天ぷら
読み方:てんぷら
同義語:天麩羅・天婦羅・薩摩揚げ
もともと関東地方では東京湾でとれた新鮮な魚を天ぷらに、一方関西地方(特に京都)では新鮮な魚が入手しにくかったので野菜や山菜を天ぷらにして食べていました。食材の旨みをサクサクとした衣で包み込んだ天ぷらは、世界中の人々に好まれている日本料理の一つです。
色々な語源説
天ぷらにも関東風と関西風があります。関東風の天ぷらは、卵を入れた衣を胡麻油で揚げたもので、こんがりキツネ色に仕上がるのが特徴です。一方関西風の天ぷらは卵を入れない衣をサラダ油で揚げたもので、白い天ぷらが特徴です。もともと関東では江戸前でとれた魚を天ぷらにしていたので、魚の臭みをとるために胡麻油で揚げるようになった言われています。一方関西では野菜中心であったため、自然の味を生かすため天つゆではなく食塩をつけて食べるようになったと言われています。

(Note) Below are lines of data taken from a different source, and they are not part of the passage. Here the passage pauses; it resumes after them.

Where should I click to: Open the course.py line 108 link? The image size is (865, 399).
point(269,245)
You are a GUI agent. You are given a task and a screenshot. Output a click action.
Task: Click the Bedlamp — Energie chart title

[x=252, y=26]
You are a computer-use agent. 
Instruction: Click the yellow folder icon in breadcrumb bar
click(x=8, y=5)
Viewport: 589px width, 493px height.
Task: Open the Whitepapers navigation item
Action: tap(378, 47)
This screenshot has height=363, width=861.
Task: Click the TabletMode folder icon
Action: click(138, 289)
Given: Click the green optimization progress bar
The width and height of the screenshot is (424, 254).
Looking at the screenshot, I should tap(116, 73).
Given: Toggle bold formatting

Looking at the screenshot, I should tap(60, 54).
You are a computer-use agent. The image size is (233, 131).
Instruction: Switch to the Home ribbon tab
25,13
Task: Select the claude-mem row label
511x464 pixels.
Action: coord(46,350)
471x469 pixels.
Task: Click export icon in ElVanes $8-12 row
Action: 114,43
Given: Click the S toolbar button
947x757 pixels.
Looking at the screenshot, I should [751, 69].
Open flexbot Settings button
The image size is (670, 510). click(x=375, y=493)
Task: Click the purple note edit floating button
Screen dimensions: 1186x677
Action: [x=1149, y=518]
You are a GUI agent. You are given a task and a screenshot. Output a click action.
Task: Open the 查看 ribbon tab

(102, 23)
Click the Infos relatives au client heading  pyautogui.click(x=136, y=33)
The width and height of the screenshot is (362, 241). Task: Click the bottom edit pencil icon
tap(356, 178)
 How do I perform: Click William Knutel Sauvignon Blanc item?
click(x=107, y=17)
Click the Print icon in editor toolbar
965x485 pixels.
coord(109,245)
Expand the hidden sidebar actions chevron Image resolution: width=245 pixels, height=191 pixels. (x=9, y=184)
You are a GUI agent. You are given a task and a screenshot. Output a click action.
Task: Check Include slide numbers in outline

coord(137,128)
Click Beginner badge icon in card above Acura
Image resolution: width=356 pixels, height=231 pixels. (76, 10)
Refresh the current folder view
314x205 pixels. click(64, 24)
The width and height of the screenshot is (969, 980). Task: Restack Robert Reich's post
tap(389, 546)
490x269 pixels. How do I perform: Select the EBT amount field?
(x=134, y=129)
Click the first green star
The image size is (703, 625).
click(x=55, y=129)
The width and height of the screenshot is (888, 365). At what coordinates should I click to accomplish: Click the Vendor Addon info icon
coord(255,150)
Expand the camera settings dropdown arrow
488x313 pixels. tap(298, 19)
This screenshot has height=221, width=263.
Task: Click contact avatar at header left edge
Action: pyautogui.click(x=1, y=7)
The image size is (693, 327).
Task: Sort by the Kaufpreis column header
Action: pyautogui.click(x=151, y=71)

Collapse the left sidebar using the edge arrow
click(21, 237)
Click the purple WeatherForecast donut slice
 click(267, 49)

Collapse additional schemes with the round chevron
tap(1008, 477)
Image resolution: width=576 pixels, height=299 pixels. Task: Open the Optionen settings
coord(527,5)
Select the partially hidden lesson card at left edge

「天ぷら」はポルトガル語で「四季の斎日」を意味する「テンポラ」が語源という説があります。四季の斎日とは季節のはじめの三日間に祈りと節食をする習慣です。この期間中信者は肉を食べる事が禁じられるため、魚などに小麦粉の衣を付けた料理を食べていました。この料理が日本に伝わり「天ぷら」になったと言われています。この他にもポルトガル語で調味料・料理を意味する「テンペロ」や、「あ・ぶ・ら」の当て字で「天〔あ〕・ぷ・ら」など、語源に関しては様々な説があり、どの説が正しいのかはっきりした事はわかっていません。
もともとは南蛮料理
天ぷらは日本古来の料理ではなく、今から約400年前(16世紀の中頃)鉄砲の伝来とともにポルトガルから長崎に伝わった南蛮料理です。当時の日本では油は灯火用の大変貴重なものだったため、調理に大量の油を使用する天ぷらは高級品として扱われていました。江戸時代に入り油の生産が増えた事によって、天ぷらは次第に庶民の大衆料理として広まっていきました。はじめは立ち食い屋台で、おかずと言うよりは間食のような感覚食べられていたようです。天ぷら料理の専門店や料亭が出現しはじめたのは明治以降の事です。
天ぷらが死因!?
徳川家康は天ぷらを食べ過ぎて死んだ!?という説があります。
1616年、駿府(現在の静岡県)で暮らしていた家康のもとへ、当時大変珍しかった天ぷらが献上されました。家康は天ぷらをとても気に入り一気に食べ、その後具合が悪くなり亡くなってしまったといわれています。この当時はまだ油が大変貴重な時代だったので、家康と言えども油料理を食べる事はめったにありませんでした。普段油料理を食べ慣れていなかったため消化不良を起こした事や当時73才という高年齢だった事などが原因だと考えられていますが、確かな事は分かっていません。